In a recent study researchers compared taste sensitivity in obese children and adolescents to that of healthy weight children and adolescents. According to this study, taste sensitivity is linked to weight.
Children and adolescents who were obese had less sensitive taste buds. That means for obese children sweet foods tasted less intensely sweet, bitter foods were milder and salt was not as readily perceived.
What do these differences in taste perception mean?
What the study can’t reliably tell us is whether a decreased taste sensitivity causes obesity or whether obesity somehow causes a decrease in taste sensitivity.
We do know that our tastes change over our lifetimes as a result of certain life circumstances. During pregnancy, for example, nearly two-thirds of women experience changes in taste. Pregnant women have been found to have a reduced sensitivity to salty tastes, which may be the body’s way of ensuring increased salt intake during pregnancy.
Chemotherapy is another example of an experience that changes a sense of taste. Forty-six percent of patients receiving chemotherapy report taste changes.
In another study (PDF), subjects who reduced salt intake voluntarily for a period of months, preferred less salt in their food, than those that ate a higher salt diet. Voluntarily reducing salt intake caused an increased sensitivity to salty tastes.
In the case of pregnancy, changes in the body cause changes in taste sensitivity. However, in the study on reduction in salt intake, changes in eating habits resulted in changes in taste preferences.
Normal aging, neurological problems, such as seizures and drug use can all cause changes in taste preferences and taste sensitivity.
However, the relationship between taste and obesity is still unclear. Does a decreased sensitivity to certain flavors cause obesity, or is a loss of sensitivity to taste just another by-product of obesity?
Some doctors suggest from experience and anecdotal evidence that eating unhealthy foods, particularly those foods high in sodium and unhealthy fats that contribute to obesity, causes reduced sensitivity to taste.

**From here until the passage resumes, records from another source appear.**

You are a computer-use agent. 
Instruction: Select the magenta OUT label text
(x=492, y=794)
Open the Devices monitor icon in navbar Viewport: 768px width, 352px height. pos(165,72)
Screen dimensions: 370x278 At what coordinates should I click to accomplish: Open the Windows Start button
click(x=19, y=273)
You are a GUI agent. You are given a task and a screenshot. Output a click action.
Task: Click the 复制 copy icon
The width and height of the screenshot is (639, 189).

In an article on The Huffington Post, David Katz, M.D., Director of the Yale Prevention Research Center, suggests that when we inundate our taste buds all day long with sugar, salt, and chemicals, they become insensitive to them. Dr. Katz states that foods such as pasta sauces with added sugar, ice cream, potato chips and sugary breakfast cereals all contribute to losses in taste sensitivity.
If you regularly eat high sugar and high sodium foods, this news news can be discouraging. We might all agree that food needs to provide us with energy and supply our nutritional needs, but we also all want to eat tasty foods and enjoy what we eat.

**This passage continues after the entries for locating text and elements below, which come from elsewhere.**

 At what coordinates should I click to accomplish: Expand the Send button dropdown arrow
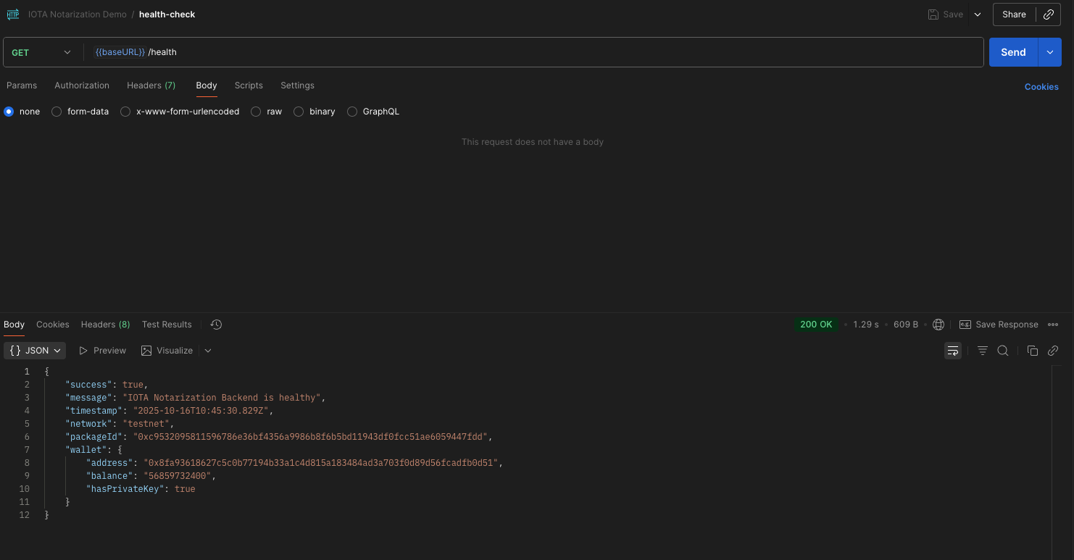pos(1049,52)
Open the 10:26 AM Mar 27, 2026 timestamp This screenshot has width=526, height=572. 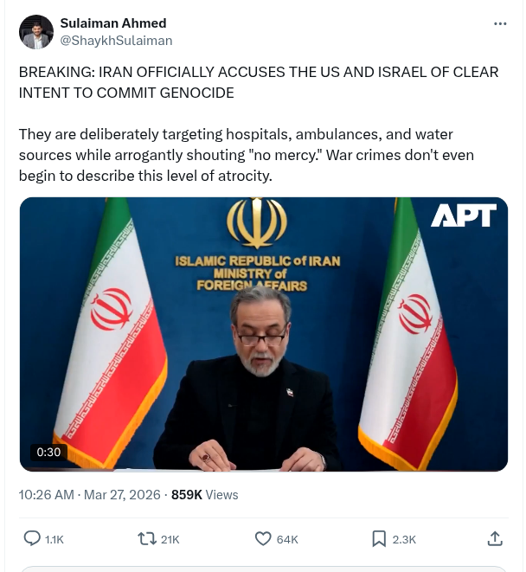[x=89, y=495]
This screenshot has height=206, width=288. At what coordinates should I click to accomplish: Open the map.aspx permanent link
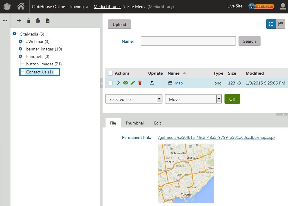point(216,137)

According to Dr. Katz, there is good news. Better food choices, even cutting down on sugar and sodium intake for just a few weeks can change your preferences and your sensitivities to salt and fat.
So does obesity change your sense of taste?
The scientific evidence is still out, but anecdotal evidence and what we know about how our tastes change with what we eat suggests that eating high fat and sodium foods reduces sensitivity to taste. It is not obesity that causes changes to sense of taste, rather it’s eating the foods that contribute to obesity.